Brooklyn, N.Y.-based LeoBarnet.com owner Edmond Kabaz said his company's site passed a series of vulnerabilities scans earlier this year from Comodo, which offers online merchants its HackerGuardian seal and vulnerability scanning services starting at $29.95 a month. Kabaz said fewer than 100 customers were affected by the breach, which he said occurred as early as March and was the result of a weakness in the shared Web server his site was hosted on. As of Oct. 1, Kabaz said LeoBarnet.com will be hosted on a dedicated server with a different hosting provider, and his site will feature the HackerSafe logo from ScanAlert.
washingtonpost.com also found data and transaction information for three customers of another HackerSafe client: Batatvia, N.Y.-based Wonderfulbuys.com, which bills itself as the largest online distributor of "As-Seen-On-TV products."
Wonderfulbuys's customer service manager Frank Joseph initially said the site was "unhackable" after being contacted by a washingtonpost.com.com reporter.

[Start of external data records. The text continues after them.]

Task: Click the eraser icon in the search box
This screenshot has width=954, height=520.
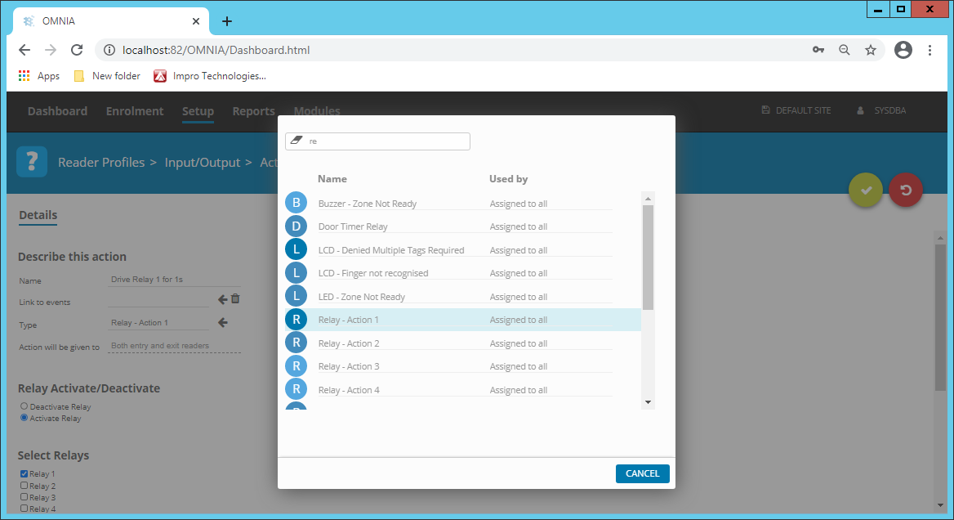Action: (x=296, y=141)
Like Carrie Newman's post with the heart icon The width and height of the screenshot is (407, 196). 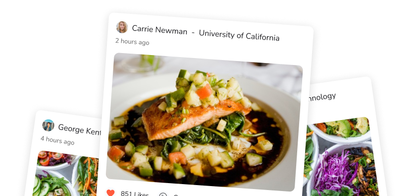tap(111, 193)
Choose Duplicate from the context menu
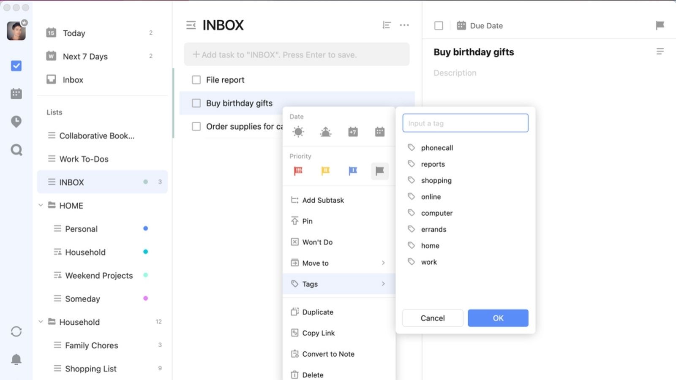Viewport: 676px width, 380px height. pyautogui.click(x=318, y=312)
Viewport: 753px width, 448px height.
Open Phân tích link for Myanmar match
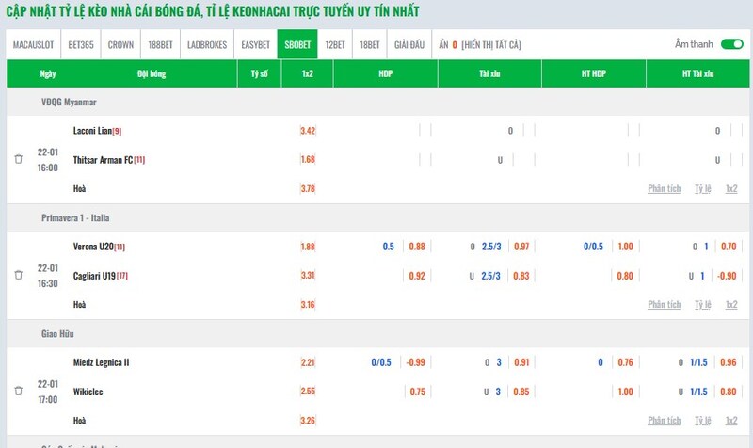(664, 189)
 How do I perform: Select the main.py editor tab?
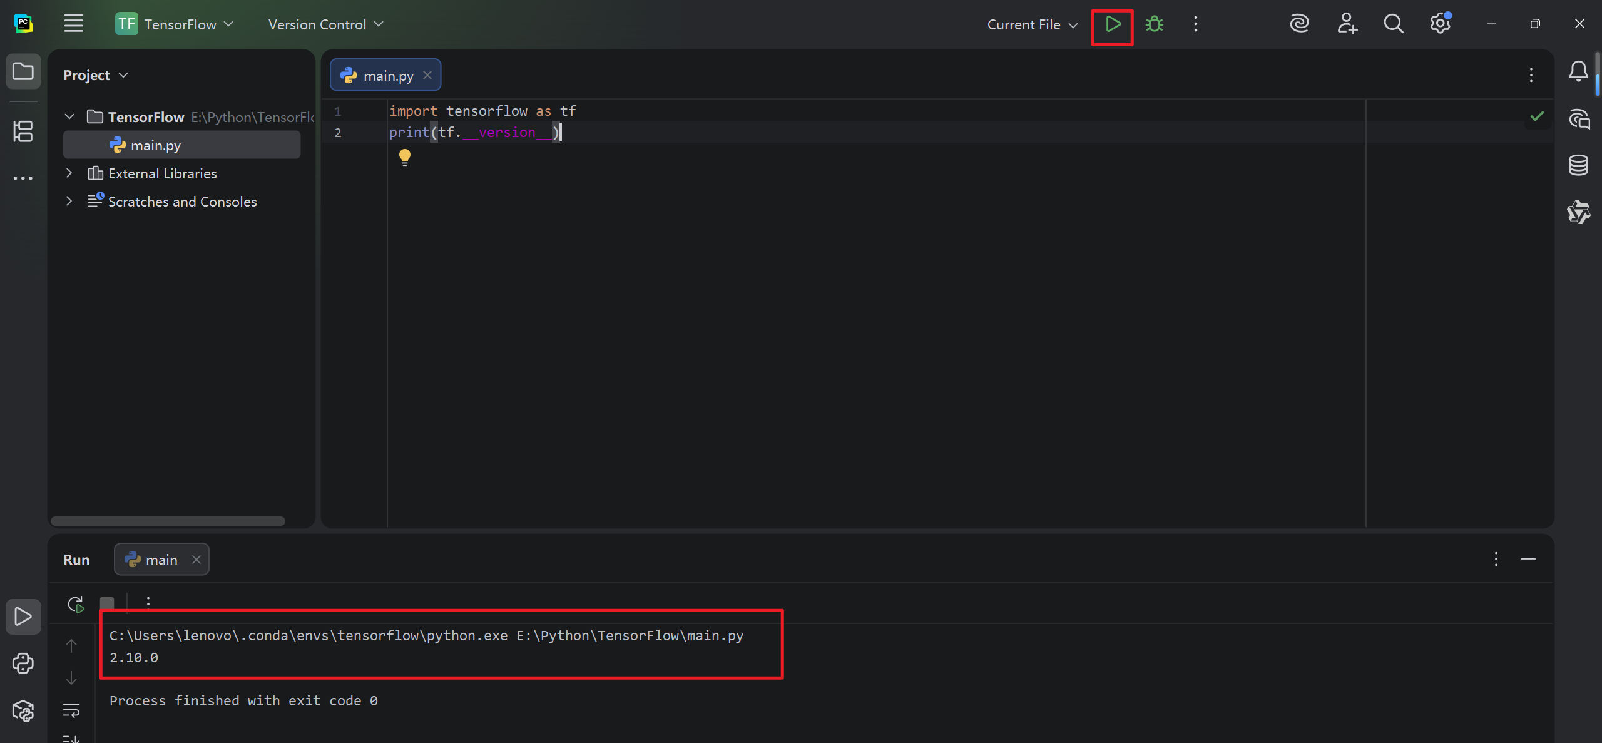tap(387, 76)
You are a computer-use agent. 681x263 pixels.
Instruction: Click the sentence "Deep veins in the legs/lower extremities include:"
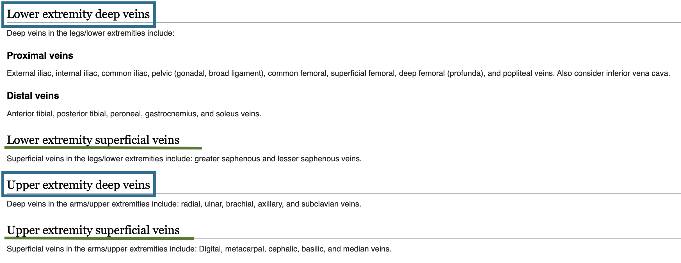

But a subsequent manual review by ScanAlert determined that hackers broke into Wonderfulbuys's database through a previously undocumented security hole in the site's shopping cart software, which the company had custom-made by a third-party software development firm based in India.
CardCops.com's Clements said his company has confirmed the compromise of more than 500 commercial Web sites over the past three years simply by correlating data found in online fraud forums.
"Even when you show them conclusive evidence that they've been hacked -- data from multiple customers and presented in the same form field format, about 80 percent of the time the merchant will deny it, and often times when they do finally figure out they've been hacked they accuse us."
Jason Lam, who teaches a course on securing Web sites for the SANS Institute, a Bethesda, Md.-based security research and training group, estimated that Web site scanning services in most cases only identify about 60 percent of a Web site's potential security problems.
"Having one of these scanning services in place is definitely better than nothing because a lot of small and medium sized online stores don't have the staff in place to make sure their applications are secure," Lam said. "That said, a lot of [e-commerce] software is very customized and a lot of the problems in Web applications are logic-based, can't easily be found by machines, and require manual testing."
The data security problem at Web businesses is big enough that Visa, MasterCard and other major credit-card companies this month demanded tougher security guidelines for all online merchants, new standards that can spell heavy fines if ignored or flouted.
According to a report released this month by VISA, four-out-of-five of the top causes of card-related breaches were digital security weaknesses common at merchants large and small, including missing or outdated software security patches, misconfigured Web servers, and the use of vendor-supplied default passwords and settings, all of which are a violation of new payment card industry standards.
Cellhut.com manager Khalid Singh said the company is not sure how the data was compromised, and that it is working with ScanAlert to find the source of the data breach.
Brett Oliphant, managing director of security services for ScanAlert, said his company is still investigating the data breach, but that it could find no obvious signs that the hack leveraged a flaw in Cellhut's Web site.
"We've identified several other areas where the data might have leaked from -- including the payment processing and order fulfillment sides," Oliphant said.
Oliphant said that prior to becoming customers, roughly 75 percent of the companies ScanAlert contracts with were vulnerable to some sort of Web site flaw that hackers could use to steal sensitive data. Still, he said, no amount of Web site scanning will prevent companies from losing control of customer data if they fail to secure all of the means by which that information is transmitted.
"Even when the Web site itself is secure, there are all kinds of other points in the chain that need to be secured."